TASK BRIEF ▸ Turn everything in the listing from the line containing "Viewport: 640px width, 411px" down to the end of the listing into a Markdown table with the columns Row and Line, numbering each row and skipping blank lines. Leave the pictures out of your table.

## Begin DATA PROVIDED

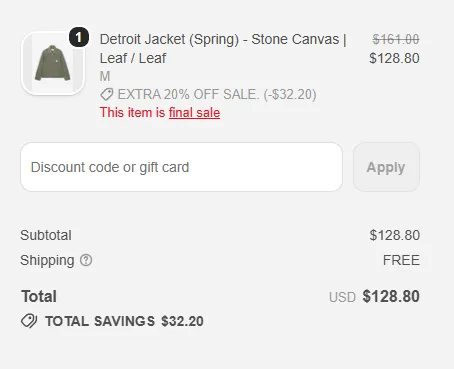This screenshot has height=369, width=454.
Task: Click the USD currency label
Action: tap(342, 297)
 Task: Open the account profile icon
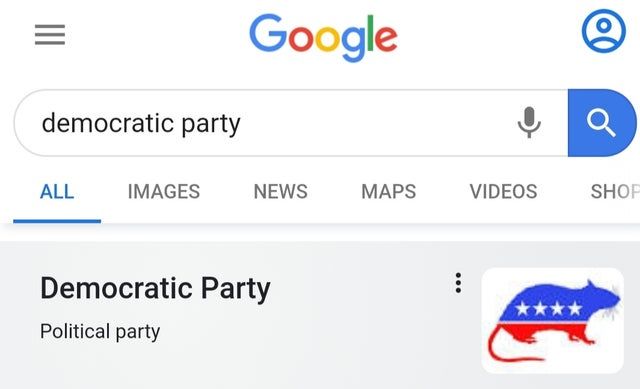point(604,31)
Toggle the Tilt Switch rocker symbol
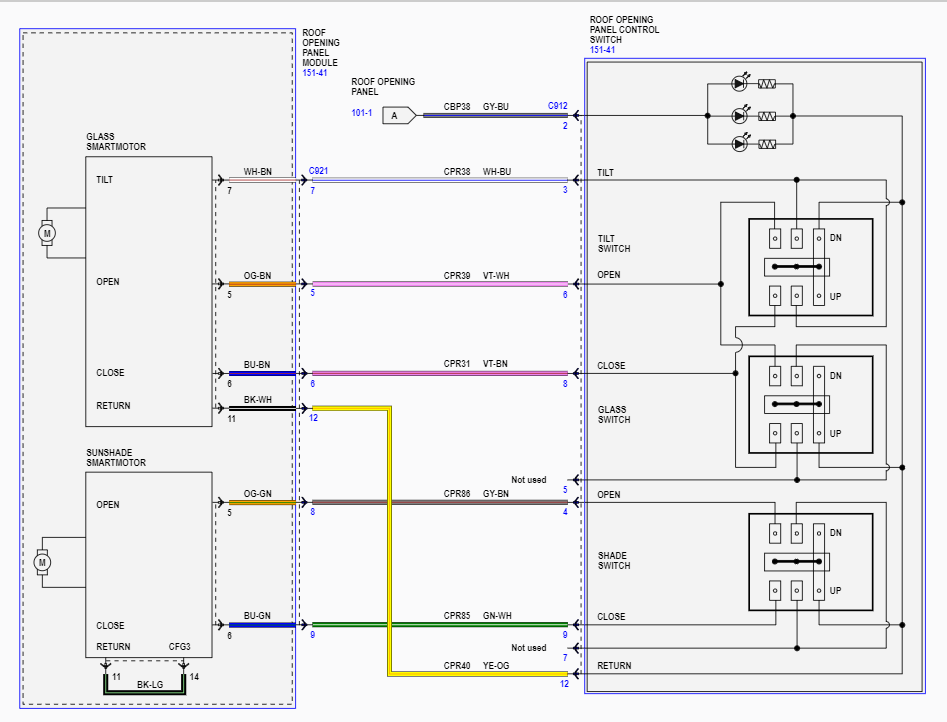Screen dimensions: 947x722 click(x=796, y=267)
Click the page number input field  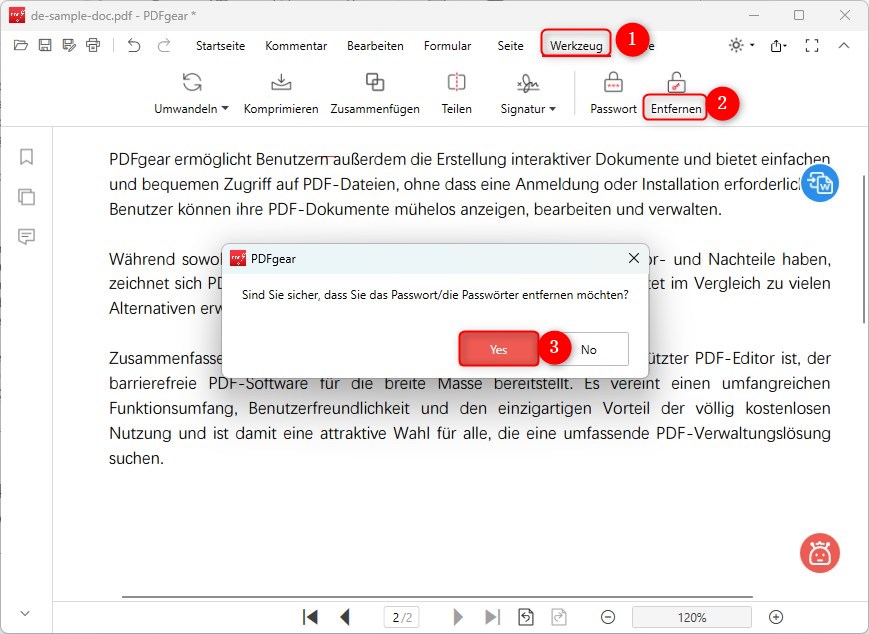pos(401,616)
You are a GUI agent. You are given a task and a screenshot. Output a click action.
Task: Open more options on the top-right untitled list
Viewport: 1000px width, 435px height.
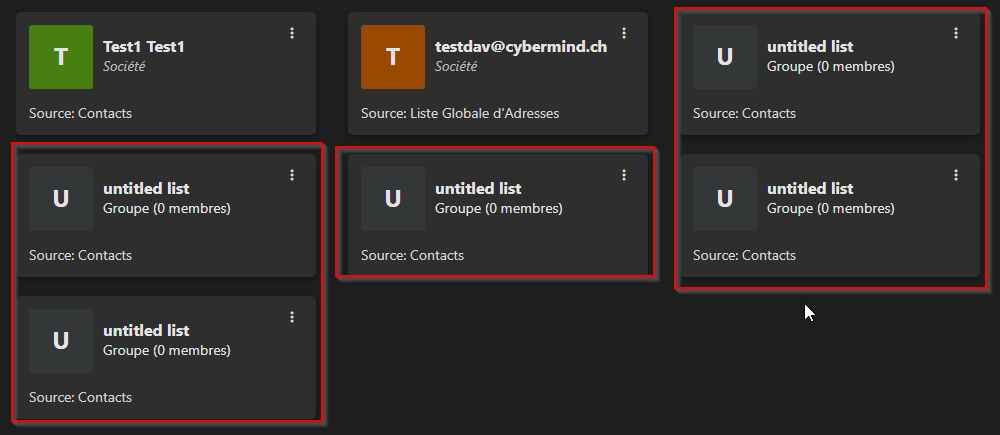956,33
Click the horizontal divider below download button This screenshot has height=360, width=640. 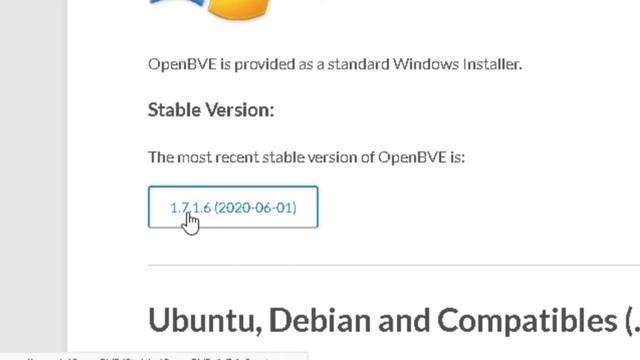click(394, 265)
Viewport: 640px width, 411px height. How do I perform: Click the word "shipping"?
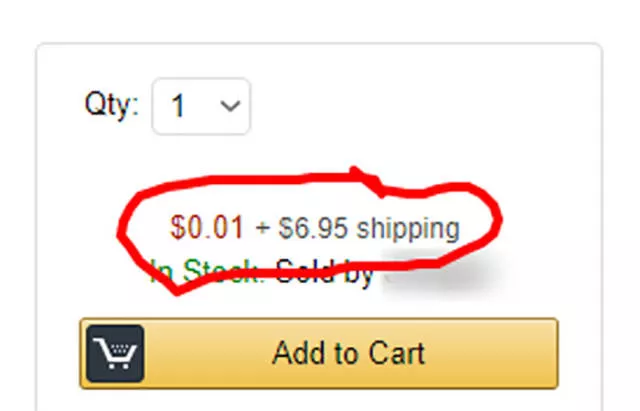(408, 229)
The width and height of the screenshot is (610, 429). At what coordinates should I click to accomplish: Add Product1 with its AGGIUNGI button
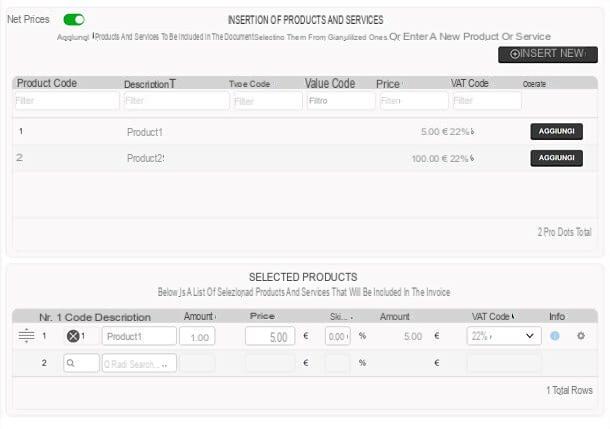pos(556,131)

## End DATA PROVIDED

SOLUTION ▸
| Row | Line |
|---|---|
| 1 | Viewport: 640px width, 411px height. How do I perform: Click the word "shipping"? |
| 2 | (408, 229) |
| 3 | The width and height of the screenshot is (610, 429). At what coordinates should I click to accomplish: Add Product1 with its AGGIUNGI button |
| 4 | pos(556,131) |